WOMEN AND YOUNG PEOPLE, LEVERS OF ENDOGENOUS TRANSFORMATIONS

  • What  is  the  meaning  of  the transformations at work within African  societies  with  young people  who  are  both  a demographic  majority  and  a sociological   and   political minority,         developing increasingly anomic and non- standard         behaviors? Differentialist   disruption   or transition  towards  democratic transformations in societies?
  • How is the resilience to crises practised by women developed? How to draw from them replicable models and best practices?
  • Questioning the impact of safety nets on women, particularly in the event of the weakening or failure of their businesses, which can be destructuring for African societies.
  • What are the dynamics of social movements on the continent in relation to the renewal of social struggles and the capacity for adaptation, innovation and resistance of African young people and women?

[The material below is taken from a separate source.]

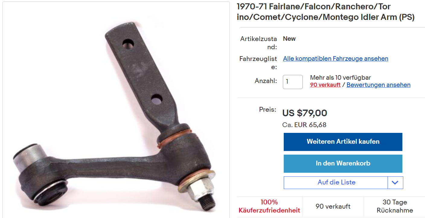Click the Fahrzeugliste label

pyautogui.click(x=258, y=63)
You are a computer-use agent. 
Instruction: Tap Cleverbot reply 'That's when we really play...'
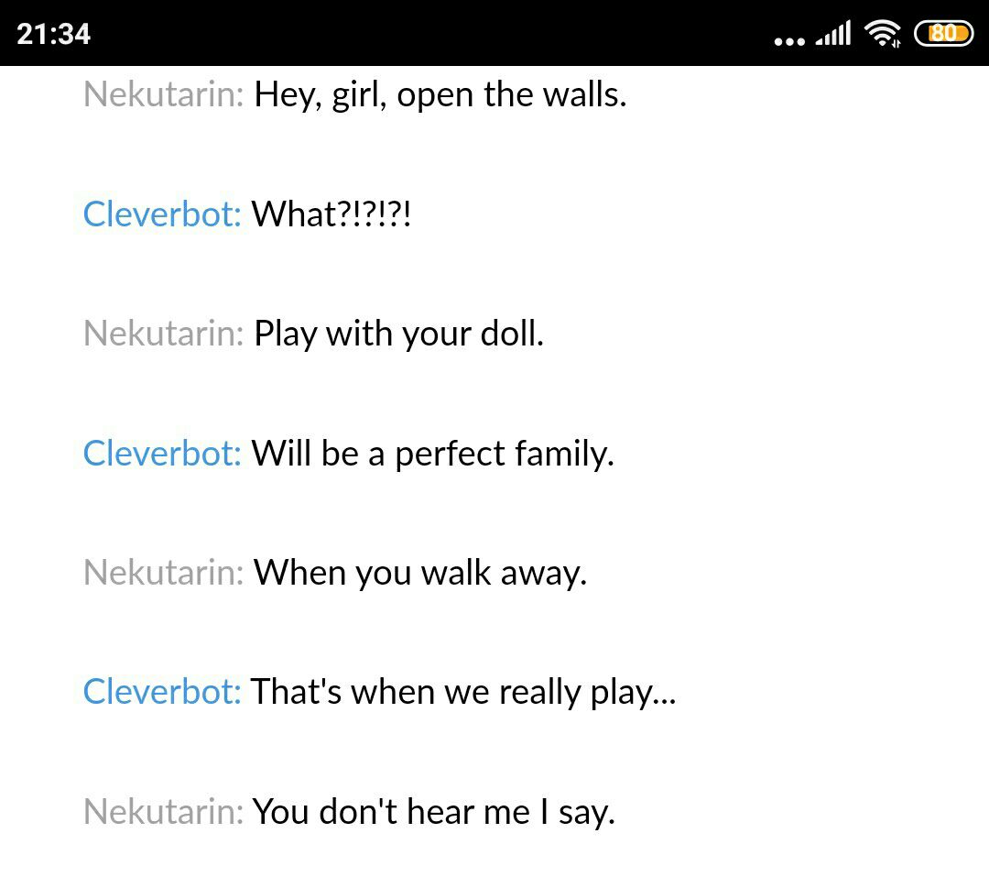pyautogui.click(x=463, y=693)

BETWEEN  “WHAT  COUNTS”  AND  “WHAT  WE  COUNT”:  AFRICA  IN  SEARCH  OF MEASUREMENT INDICATORS SPECIFIC TO ITS SOCIETIES

  • Analysis of the inadequacy of instruments and indicators for measuring traditional individual and collective progress in relation to African societies?
  • What are the terms of sovereignty indicators to measure gains in autonomy based on social, economic, cultural, technical, etc. innovations?
  • How do AROA researchers and contributors redefine alternative methodologies to GDP and to the orthodox neoliberal orientations of international institutions?
  • How can Africa re-examine gender equality through a new valuation of “unpaid work”, which is currently neither valued nor counted in GDP?
  • How to account and analyze GDP in relation to global warming – in particular greenhouse gas emissions which harm the global climate with the worst consequences for Africa – and the conservation of natural resources?

We are calling for contributions from researchers, thinkers, research institutions, think tanks, actors, development professionals, etc. on the questions set  out  above.  Contributions  may  relate  to countries, regions or the entire continent and report quantitatively and qualitatively on the changes and transformations at work in Africa. They must promote emancipatory innovations, strategies and policies of resilience or resistance to neoliberal logics and reflect African specificities.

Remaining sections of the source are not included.